1. The word “blessing” (makarismon) or “blessed” (makarioi) is used three times in these verses and means happy or fortunate. Thomas Schreiner says, “The word ‘blessing’ testifies to the gracious character of justification. Those who have experienced forgiveness of sins are conscious of receiving a great blessing from God, a gift that brings happiness precisely because it is underserved and unexpected.” (pg. 219)
2. Notice again that this blessing is “…on the man to whom God credits righteousness apart from works.” The blessing of righteousness that God “credits” or imputes apart from works here is defined in having one’s “lawless deeds” graciously forgiven, his sins “covered,” and his sin “not taken into account” by turning to God in repentant faith.
3. Douglas Moo states, “…it is not the reckoning of people’s good works but God’s act in not reckoning their sins against them that constitutes forgiveness. This perfectly accords with Paul’s concern to portray justification as a free act of God that has no basis in a person’s works.” (pg. 266)
4. Psalm 32 was written by David, Israel’s greatest King, sweet psalmist, and the one who is said to be a “man after [God’s] own heart” (1 Sam. 13:14; Acts 13:22). It is a sequel to Psalm 51 in which David confessed his sins of adultery with Bathsheba and the murder of her husband Uriah.
5. Paul’s point in David’s example is that his forgiveness was the result not of his meritorious works, but of divine grace through his faith in God. Whereas Abraham lived prior to the Mosaic Law, David was squarely under it and gives witness that the same principle of justification by faith alone was operative.
6. In this respect both Abraham and David have something in common. Although justification is far more than forgiveness, it certainly encompasses forgiveness.
7. John Stott correctly observes, “Justification involves a double counting, crediting, or reckoning. On the one hand, negatively, God will never count our sins against us (i.e. forgiveness). On the other hand, positively, God credits our account with righteousness, as a free gift, by faith, altogether apart from our works.” (pg. 126)

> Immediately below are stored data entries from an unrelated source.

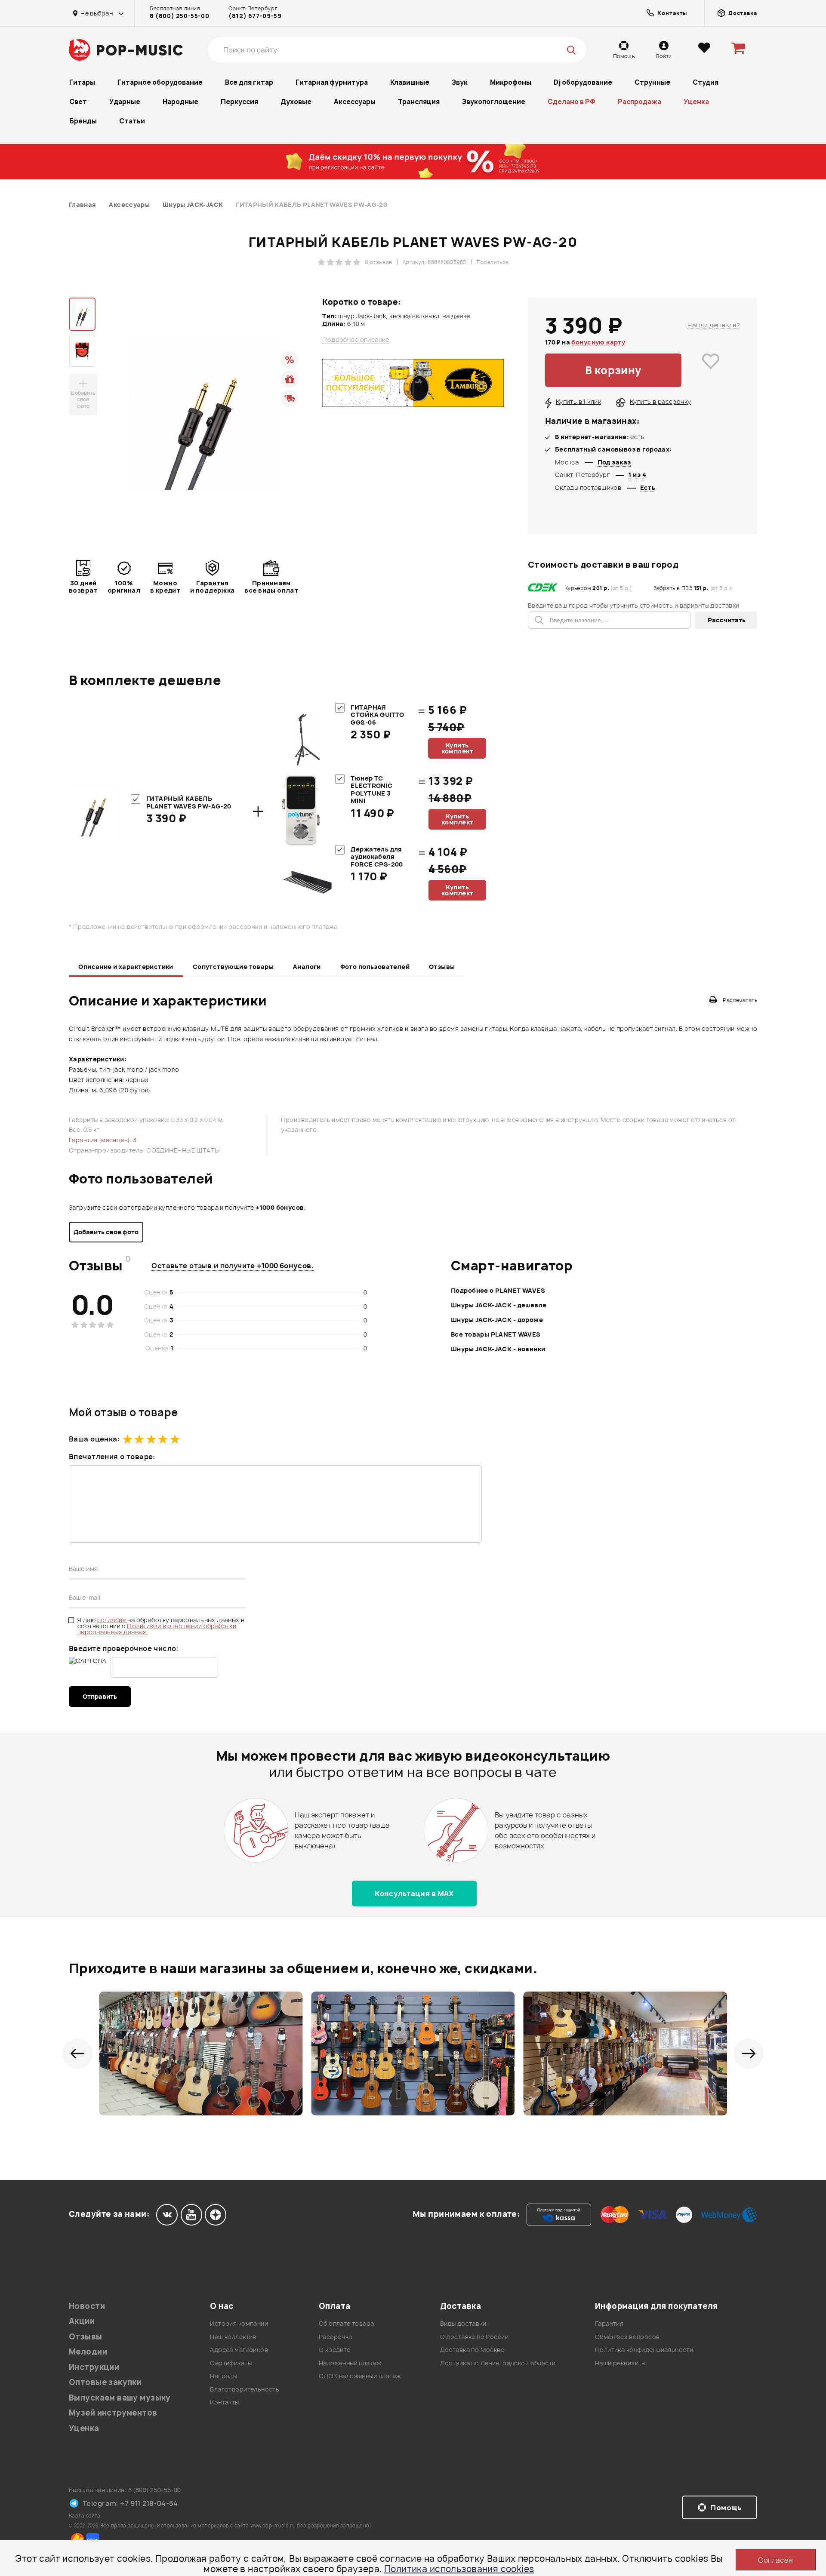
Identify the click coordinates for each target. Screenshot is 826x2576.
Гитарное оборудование (160, 82)
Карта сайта (85, 2515)
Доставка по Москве (472, 2349)
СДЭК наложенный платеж (360, 2376)
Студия (705, 82)
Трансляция (419, 101)
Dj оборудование (583, 82)
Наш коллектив (233, 2337)
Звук (460, 82)
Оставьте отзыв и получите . (232, 1265)
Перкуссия (239, 101)
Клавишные (409, 82)
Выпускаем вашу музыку (120, 2397)
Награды (223, 2376)
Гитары (82, 82)
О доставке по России (474, 2337)
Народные (180, 101)
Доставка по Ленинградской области (498, 2363)
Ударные (124, 101)
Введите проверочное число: (124, 1648)
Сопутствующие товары (233, 966)
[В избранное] (710, 370)
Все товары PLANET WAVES (496, 1334)
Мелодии (88, 2351)
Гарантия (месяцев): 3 (103, 1140)
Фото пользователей (375, 966)
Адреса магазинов (239, 2349)
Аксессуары (355, 101)
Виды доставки (463, 2323)
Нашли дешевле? (713, 325)
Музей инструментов (113, 2412)
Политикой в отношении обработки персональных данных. (156, 1629)
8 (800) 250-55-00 (179, 16)
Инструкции (94, 2367)
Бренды (83, 121)
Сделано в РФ (571, 101)
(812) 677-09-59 (254, 16)
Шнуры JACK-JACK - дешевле (499, 1305)
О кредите (335, 2349)
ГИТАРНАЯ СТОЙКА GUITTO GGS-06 (377, 714)
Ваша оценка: (94, 1439)
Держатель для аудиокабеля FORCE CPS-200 (377, 856)
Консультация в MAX (414, 1893)
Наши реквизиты (620, 2363)
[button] (77, 2053)
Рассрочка (335, 2337)
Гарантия (609, 2323)
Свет (78, 101)
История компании (239, 2323)
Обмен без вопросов (627, 2337)
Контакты (224, 2402)
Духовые (295, 101)
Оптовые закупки (105, 2382)
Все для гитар (249, 82)
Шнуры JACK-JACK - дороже (497, 1320)
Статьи (132, 121)
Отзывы (442, 966)
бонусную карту (598, 342)
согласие (112, 1620)
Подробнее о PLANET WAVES (498, 1290)
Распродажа (639, 101)
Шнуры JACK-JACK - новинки (498, 1349)
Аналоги (307, 966)
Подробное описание (355, 340)
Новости (87, 2306)
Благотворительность (244, 2389)
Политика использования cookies (459, 2569)
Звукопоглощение (493, 101)
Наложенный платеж (350, 2363)
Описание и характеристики (125, 966)
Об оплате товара (346, 2323)
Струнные (652, 82)
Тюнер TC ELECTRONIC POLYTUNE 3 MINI (371, 789)
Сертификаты (231, 2363)
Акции (82, 2321)
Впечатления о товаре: (112, 1456)
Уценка (696, 101)
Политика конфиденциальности (644, 2349)
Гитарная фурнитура (332, 82)
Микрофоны (510, 82)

8. And since David was actually already a justified man when he committed his terrible sins, in his case we also learn the truth that sin in the true believer’s life does not cancel out justification. Although God showed His displeasure of David’s sin by chastening him until he confessed his sin, He forgave him when he did, but afterwards David suffered the consequences of his sin.

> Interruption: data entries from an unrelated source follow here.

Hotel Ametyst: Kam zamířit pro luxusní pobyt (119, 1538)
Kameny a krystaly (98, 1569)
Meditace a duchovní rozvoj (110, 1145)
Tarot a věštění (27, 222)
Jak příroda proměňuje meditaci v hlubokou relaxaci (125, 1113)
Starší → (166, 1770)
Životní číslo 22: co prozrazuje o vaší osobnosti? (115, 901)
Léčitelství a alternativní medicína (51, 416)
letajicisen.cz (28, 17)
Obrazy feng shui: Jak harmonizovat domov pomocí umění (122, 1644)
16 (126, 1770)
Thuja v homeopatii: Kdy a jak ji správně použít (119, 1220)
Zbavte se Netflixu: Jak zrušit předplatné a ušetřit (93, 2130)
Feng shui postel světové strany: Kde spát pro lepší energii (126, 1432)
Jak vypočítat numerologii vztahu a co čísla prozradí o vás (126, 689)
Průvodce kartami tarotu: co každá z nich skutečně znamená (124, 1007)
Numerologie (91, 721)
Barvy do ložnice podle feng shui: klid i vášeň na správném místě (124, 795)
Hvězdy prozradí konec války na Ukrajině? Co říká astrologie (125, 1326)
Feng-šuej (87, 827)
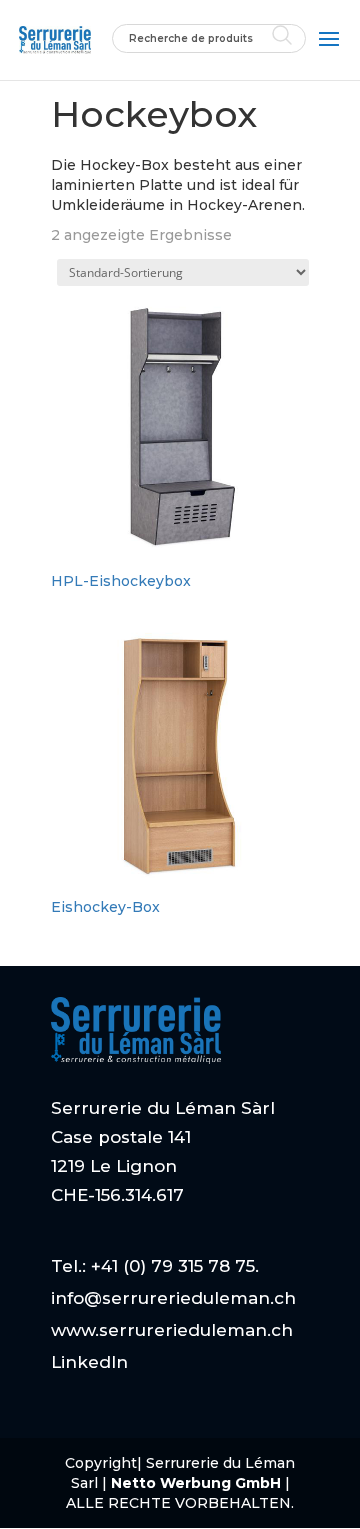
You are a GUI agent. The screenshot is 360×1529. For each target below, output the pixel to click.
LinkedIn (89, 1362)
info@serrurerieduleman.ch (173, 1298)
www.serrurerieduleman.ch (172, 1330)
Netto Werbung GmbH (198, 1483)
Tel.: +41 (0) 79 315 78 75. (155, 1266)
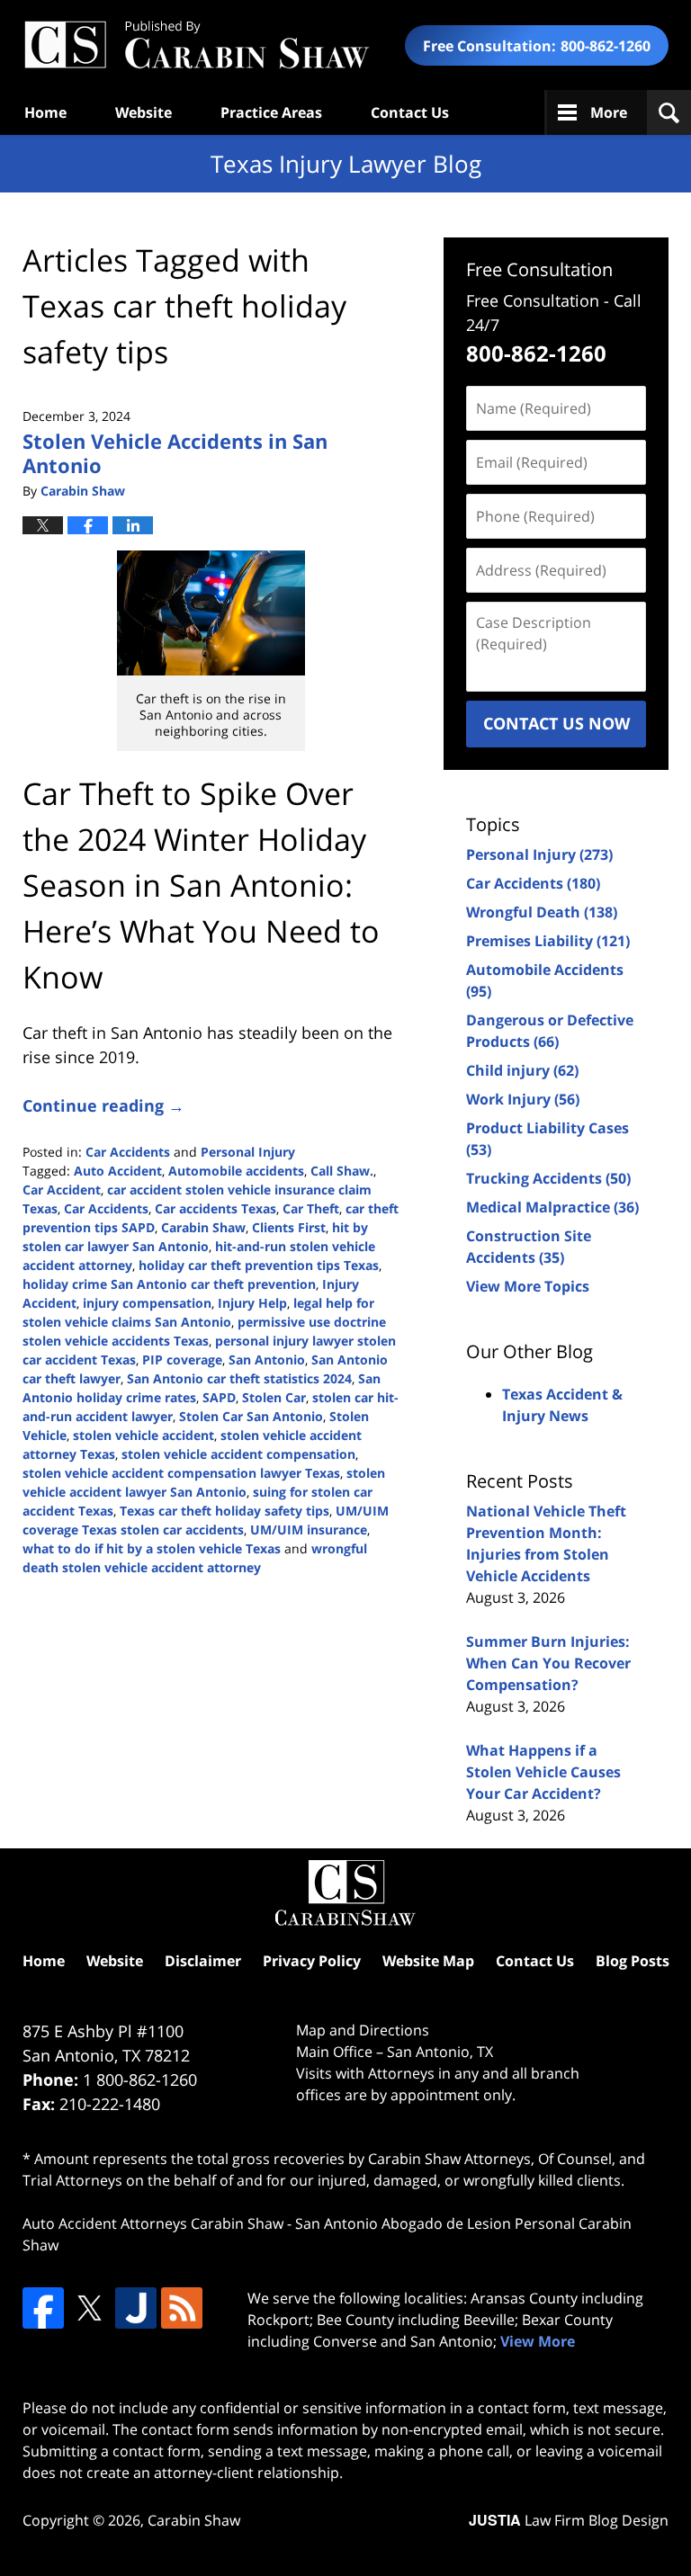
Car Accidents (127, 1151)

9. The same is true for us today! Sin in the believer’s life is a serious issue with God and if not confessed and forsaken brings God’s discipline because we belong to Him (Heb. 12:5-11). But it can never cancel out justification for those who are truly saved.
10. This is why we need to keep short sin-accounts with God and continually claim the promise of 1 John 1:9, “If we confess our sins, He is faithful and righteous to forgive us our sins and to cleanse us from all unrighteousness.”
11. So here in vv. 1-8 Paul has proven that justification by faith alone is nothing new. Together Abraham, David, and Paul show that this is God’s one and only way of salvation for sinful mankind in both the Old Testament and the New.
In closing, it is not until a person confesses that he is a sinner who needs a Savior that he will be a candidate for salvation because he still trusts in his own goodness and works. God only credits or imputes righteousness to sinners by grace alone, through faith alone in Christ alone.
Have you received Jesus Christ as your personal Savior and Lord? Only then can you experience the blessing of being clothed in Christ’s righteousness, declared righteous before God, and forgiven of all of your sins not merely having them covered but completely taken away by Christ’s once for all sacrifice on the cross, so that the Lord will never ever take them into account. What a blessed salvation we have in Jesus Christ! To God be the glory for the things He has done! May we not take these things for granted!